この期に及んでまだ俺たちを巻き込もうというのか。
聖夜は苛立ちと嫌悪を露わにする。
「……ふざけるな、お前に関わって《グラン・シャリオ》のみなが死んだ! 豊もだ! たとえお前に悪意が無かったのだとしても、起こったことは全て事実なんだ……! その過去を消すことはできない。どんなに望んでも、もう二度と時計の針を戻すことはできねえんだよ……!!」
台詞の最後の方は声が震えていた。
《グラン・シャリオ》のみなが生きていた時のこと、幸せだったあの頃を思い出して胸が詰まったからだ。
雨宮深雪もまた沈痛な面持ちで俯く。
しかしすぐに顔を上げ、聖夜を見つめる。
「……俺も決して忘れたわけじゃない。《グラン・シャリオ》のことも……豊のことも。でもそれと聖夜が《エスペランサ》に入るのとは話が別だ。……京極のことは俺たちに任せてくれ。そして今は、涼太郎のそばにいてやって欲しい」
「京極のことは任せろだと……!? どの口がそれを言うんだ? まさか俺にその言葉を信用しろってのか!? 何もできなかった無力なお前の言葉を!?」
「……」
「それに、自分の復讐は自分でやり遂げねえと意味がねえだろ。世の中には憎い相手が痛い目に遭いさえすればどんな形でも構わねえっていう、お気楽な奴もいるのかもしれねえが、生憎と俺はそこまで単純でも腑抜けでもねえ。お前が何と言おうと、俺は俺の考えで動く。……話はそれで全部か?」
聖夜の意志が固いことを知り、雨宮深雪は今度こそ黙り込んでしまった。
これでようやく解放される。
聖夜は内心でほっとしつつその場を立ち去ろうとする。
大型バイクにまたがってヘルメットをかぶり、ハンドルを握った。すると最後に雨宮深雪が大声で訴える。
「聖夜、自分で自分を苦しめるな! 誰もお前を責めたりしない……涼太郎も豊も、そして《グラン・シャリオ》のメンバーたちも、誰ひとりお前を恨んでなんかいない!! だからお前が自分自身に罰を与える必要はないんだ!!」
聖夜はそれを無視してバイクを発進させた。内心で雨宮深雪の言葉を忌々しく思いながら。
(くそ……あの野郎、まるで人の心を見透かしたような事を言いやがって……!!)
雨宮深雪の言葉に、どきりとしたのは事実だ。
そう、確かに聖夜は自分自身に罰を与えようとしているのかもしれない。副頭であったにもかかわらず《グラン・シャリオ》を守れず、頭の綾瀬豊も支えきれなかった。そんな情けない自分に対し、復讐という枷を嵌めることで責任を果たそうとしているのかもしれない。

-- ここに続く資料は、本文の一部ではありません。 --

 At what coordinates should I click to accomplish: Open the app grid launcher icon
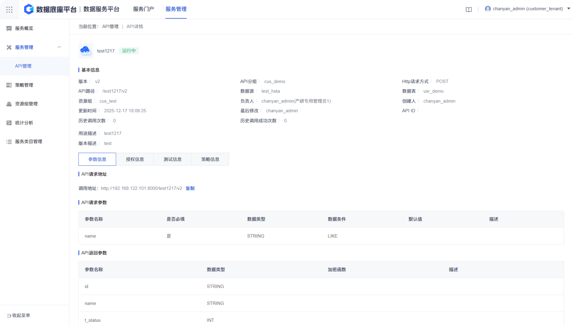point(9,9)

だが、もしそうだとしても、ここで立ち止まるつもりは毛頭なかった。
聖夜は京極鷹臣をこの手で討つ。
そうでもしなければ――このままでは誰も報われないではないか。
危険地帯ゆえ道路の状態が悪く、おまけに街灯も一切ついていないという、なかなかの悪路だが、それでも聖夜はバイクのスピードを上げる。
雨宮深雪と話し込んだせいで出勤の予定時間から大幅に遅れてしまった。一刻も早く《エスペランサ》へ辿り着かなければ。
やがて、周囲に煌びやかな建物が増えてくる。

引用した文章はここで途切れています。